The County Council is in the process of supporting schools to make sure every child in North Yorkshire can access remote learning, as schools close to all pupils except the children of critical workers and vulnerable students.
The county’s primary schools had been poised to return to face-to-face teaching this week, with secondary schools planning for a staggered return to the classroom, but following the Prime Minister’s announcement on Monday night, schools are currently expected to be closed to the majority of children until the end of the February half-term.
Consequently, schools in the county are now switching to remote learning for the majority of pupils and the County Council is in contact with schools to establish if there are any gaps in provision of equipment, including laptops and dongles to access the internet.
A scheme which saw laptops distributed to schools took place during the first lockdown earlier this year, but the council is awaiting details from the Government, to see if more devices will become available for children and young people who may have missed out on provision last year.
Remote learning is a mixture of online teaching and off-line tasks and will continue to follow the national curriculum and exam-based learning.

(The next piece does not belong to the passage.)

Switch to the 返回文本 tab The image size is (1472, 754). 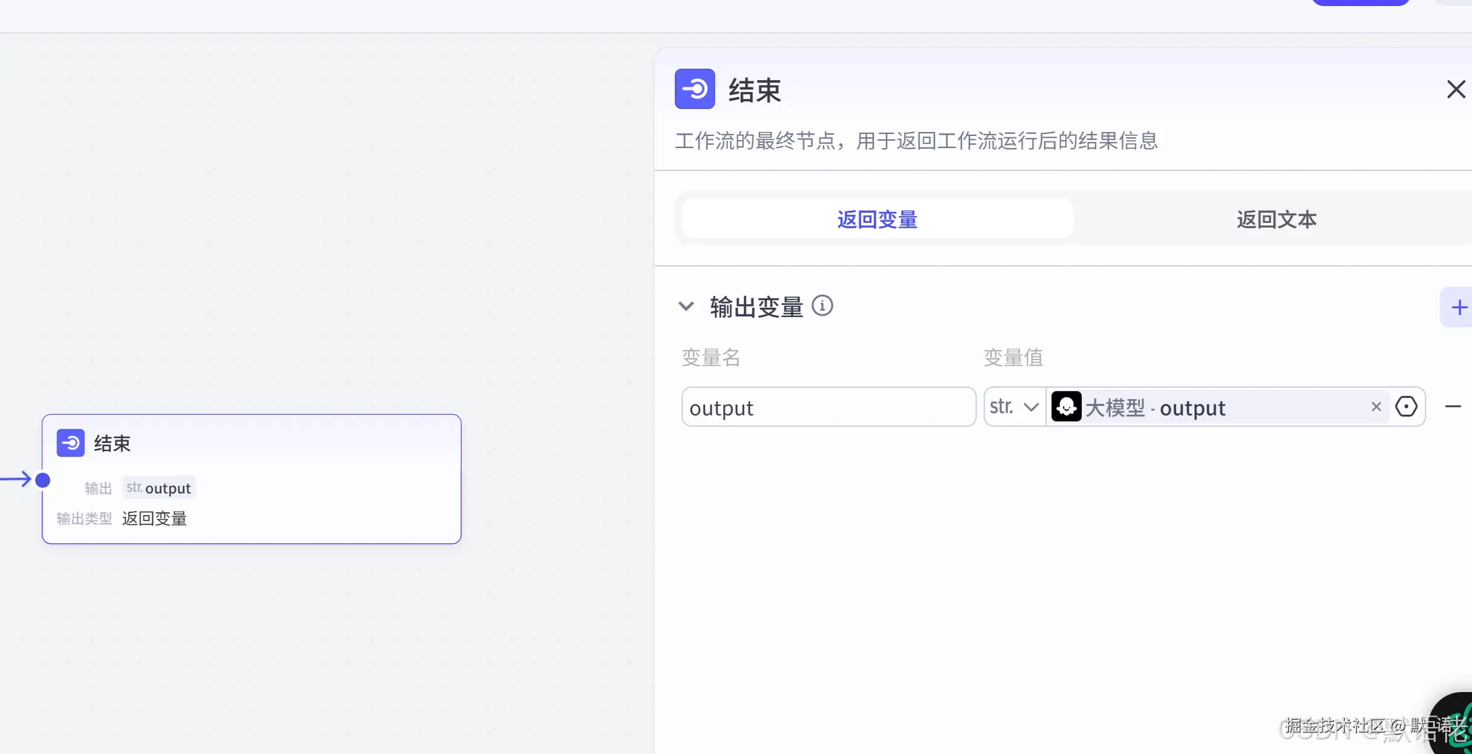pos(1275,219)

Stuart Carlton, Corporate Director of Children and Young People’s Services said: “Schools have been communicating with parents about the move to remote teaching, since the Prime Minister’s announcement on Monday on the new national lockdown.
“All of our schools are now working hard to move teaching for all year groups to remote learning, which is a mixture of online learning where appropriate and other types of work set for young people. To provide remote learning across a rural county comes with its own challenges and we will continue to make sure all pupils are equipped with the devices and internet access they need.
“At the same time, schools will also be staying open to children of critical workers and vulnerable children in order to support those families which need it.
“I would like to pay a particular debt of gratitude to headteachers, staff, governors and early years providers, who have worked tirelessly since March to rise to the many challenges the pandemic has brought with it and continue to do so.
“We are also aware of the potential impact on mental health the closure of schools may have. All mental health services are available and accessible. We have been putting extra training and support in schools to support mental health in recent months and all mental health services will still remain available to any young person who needs it.
“Any young person or family can speak to their school if they are concerned about mental health issues, or access some of our online support we have available.”
Cllr Patrick Mulligan, Executive Member for Education and Skills said: “Schools in North Yorkshire are working hard to minimise the disruption brought about by the pandemic to children and young people’s education and wellbeing and I would like to thank parents and pupils for their co-operation through what has been an incredibly challenging few months.”